Sacks was also the kind of man who thought deeply about others. His natural curiosity and interest in the world around him, and likely his sense of isolation from his family who questioned his sexual orientation, drove him to venture far from his family in England. In 1960, as a new physician, he left for Los Angeles, where he found what he called a “sort of connection.” Still, Sacks yearned for some deeper meaning – lacking that, an addiction to methamphetamines lured him in. But he recovered, slowly, and found his way: He worked as a physician at a chronic care hospital in the Bronx, where his fascination with his patients mobilized him to tell their stories, unfathomable stories he felt it was his mission to share. That’s when he became a storyteller, a storyteller of the human condition. Those stories span the pages of The Man Who Mistook his Wife for a Hat, in which Sacks shows the struggles of his patients living with various neurological disorders. At the same time, he eloquently describes the resilience of the human spirit, making each and every individual he writes about real life human beings on the page. Sacks’ curiosity and interest in others is steadfast and palpable in the other dozen books he has written such as Hallucinations, Awakenings, and The Mind’s Eye.

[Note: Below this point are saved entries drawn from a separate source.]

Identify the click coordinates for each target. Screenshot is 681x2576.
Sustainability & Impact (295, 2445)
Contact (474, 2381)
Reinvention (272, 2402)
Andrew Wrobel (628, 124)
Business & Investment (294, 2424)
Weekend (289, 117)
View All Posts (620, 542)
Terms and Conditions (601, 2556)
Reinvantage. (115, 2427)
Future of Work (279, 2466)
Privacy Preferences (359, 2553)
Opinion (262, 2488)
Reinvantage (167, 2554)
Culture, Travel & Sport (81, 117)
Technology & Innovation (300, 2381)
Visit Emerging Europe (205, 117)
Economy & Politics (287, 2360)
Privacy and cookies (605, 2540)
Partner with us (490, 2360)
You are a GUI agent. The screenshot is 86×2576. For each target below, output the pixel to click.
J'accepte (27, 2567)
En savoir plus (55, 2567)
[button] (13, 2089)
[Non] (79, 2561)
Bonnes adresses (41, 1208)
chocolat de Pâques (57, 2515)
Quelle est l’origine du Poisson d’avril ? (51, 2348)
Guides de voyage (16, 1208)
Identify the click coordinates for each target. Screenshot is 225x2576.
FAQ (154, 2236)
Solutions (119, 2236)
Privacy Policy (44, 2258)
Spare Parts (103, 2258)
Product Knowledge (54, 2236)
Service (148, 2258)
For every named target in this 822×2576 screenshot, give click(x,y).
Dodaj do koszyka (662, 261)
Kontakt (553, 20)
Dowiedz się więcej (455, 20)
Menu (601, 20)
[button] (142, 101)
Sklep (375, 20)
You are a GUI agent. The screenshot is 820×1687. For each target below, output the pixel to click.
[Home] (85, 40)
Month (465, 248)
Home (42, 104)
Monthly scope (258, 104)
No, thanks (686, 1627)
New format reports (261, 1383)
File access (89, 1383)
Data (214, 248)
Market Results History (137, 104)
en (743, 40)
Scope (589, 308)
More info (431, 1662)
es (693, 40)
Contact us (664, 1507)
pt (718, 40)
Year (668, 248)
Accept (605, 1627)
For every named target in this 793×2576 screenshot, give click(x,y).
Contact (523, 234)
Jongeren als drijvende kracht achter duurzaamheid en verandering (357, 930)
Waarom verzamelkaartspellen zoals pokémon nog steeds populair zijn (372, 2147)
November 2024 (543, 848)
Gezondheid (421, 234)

It’s Sacks’ open, empathetic, and introspective storytelling that prompts us to ask of ourselves, “What moves us? What must we share with others? In his essay, “Altered States,” though Sacks suggests that drugs is a “shortcut” to “transcendence,” he’s also clear about one thing: that understanding can be found through other means. As Sacks reminds us in the essay, the point is “To live on a day-to-day basis is insufficient for human beings; we need to transcend, transport, escape; we need meaning, understanding, and explanation; we need to see over-all patterns in our lives. We need hope, the sense of a future. And we need freedom (or, at least, the illusion of freedom) to get beyond ourselves … to travel to other worlds, to rise above our immediate surroundings.”